*What to do*
1. In the passage on reassessing a running goal, how many miles had the writer covered when hitting a wall?
2. Proceed with the passage on reassessing a running goal, picking up after its final sentence.

··· Provided passage ···

The objective of a goal is to move closer to your desired path, in line with your personal values. Sounds simple enough, right? If it's that straightforward, why would you ever need to reassess or abandon a goal?

Let me give you a personal example. I’ve been casually running off and on for years, but I’ve struggled to find the right running shoe for my unusual foot shape. In early 2023, I finally got a pair and thought, “These are it; these are the ones.” I decided that for May—the month of my 30th birthday—I would run 100 miles, including my first 5k and 10k races. I'd run 5k distances before, but never 10k, and hitting 100 miles while still having rest days required a plan.

I started running 5-6 days a week, increasing my distances. Each week, I had a "discovery run" to push to new heights. At my peak, I reached 14.4km (9 miles). Three weeks and 75 miles in, I hit a wall. After the 10k race, my knees ached so badly I struggled to walk, and stairs? Forget about it. Every run felt like a fight. I was icing my knees daily, but it wasn’t enough. I later found out that while the shoes matched my foot shape, they weren’t right for my gait.

··· Provided data ···

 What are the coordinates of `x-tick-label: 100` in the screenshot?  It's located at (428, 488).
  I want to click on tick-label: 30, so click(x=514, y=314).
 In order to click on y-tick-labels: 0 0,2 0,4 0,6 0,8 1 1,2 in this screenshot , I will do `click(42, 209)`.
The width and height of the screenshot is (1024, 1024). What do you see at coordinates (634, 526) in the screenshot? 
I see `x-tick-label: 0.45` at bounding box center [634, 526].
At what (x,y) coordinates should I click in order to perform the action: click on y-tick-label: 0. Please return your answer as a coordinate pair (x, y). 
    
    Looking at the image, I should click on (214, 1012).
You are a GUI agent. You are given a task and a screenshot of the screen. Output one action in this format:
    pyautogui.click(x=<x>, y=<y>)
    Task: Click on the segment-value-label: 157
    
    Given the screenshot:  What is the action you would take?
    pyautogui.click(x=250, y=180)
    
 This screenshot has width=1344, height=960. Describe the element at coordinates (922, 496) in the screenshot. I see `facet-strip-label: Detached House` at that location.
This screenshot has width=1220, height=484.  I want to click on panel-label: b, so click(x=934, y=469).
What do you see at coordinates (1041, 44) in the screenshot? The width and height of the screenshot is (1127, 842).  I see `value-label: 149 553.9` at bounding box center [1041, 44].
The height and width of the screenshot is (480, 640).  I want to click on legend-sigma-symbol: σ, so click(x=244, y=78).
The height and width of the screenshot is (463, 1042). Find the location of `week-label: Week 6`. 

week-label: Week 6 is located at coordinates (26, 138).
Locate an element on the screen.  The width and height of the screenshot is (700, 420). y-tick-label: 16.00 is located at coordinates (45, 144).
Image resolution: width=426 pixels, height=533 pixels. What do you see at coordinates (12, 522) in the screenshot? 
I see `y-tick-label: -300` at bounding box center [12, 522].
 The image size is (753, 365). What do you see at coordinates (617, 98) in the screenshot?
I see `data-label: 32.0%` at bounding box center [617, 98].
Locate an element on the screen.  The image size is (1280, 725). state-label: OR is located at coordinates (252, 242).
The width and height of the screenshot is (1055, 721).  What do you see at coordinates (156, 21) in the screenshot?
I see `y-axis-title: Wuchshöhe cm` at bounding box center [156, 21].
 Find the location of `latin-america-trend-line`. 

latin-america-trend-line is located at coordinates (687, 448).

···

*Numbered responses*
1. 75 miles, three weeks in.

2.
I had to have a moment of reckoning: What was more important—completing my goal or stopping to recover? Was my health and well-being worth sacrificing for relentless commitment to a goal that was hurting my body? If you're like David Goggins (link to his book here), achieving the goal is everything, no matter the cost. His unmatched willpower has led to body damage, but for him, that’s the right answer. For me, though, I value not harming myself over finishing a goal. I learned that I’d rather stop and change direction than keep pushing down a path that no longer feels right. Letting go of that goal was hard and felt like a failure, but it was the right decision. I gave myself space to recover and went back to weightlifting, still prioritizing my health but from a different angle.

The recurring theme is this: always return to your values. What’s driving your decision? Is this behavior still authentic to who you are and who you want to be? You set the goal with the right intentions, but now that you have more information, does the goal still align with where you want to go? Which is worse—leaving a goal that no longer serves you, or continuing behavior that no longer aligns with your values?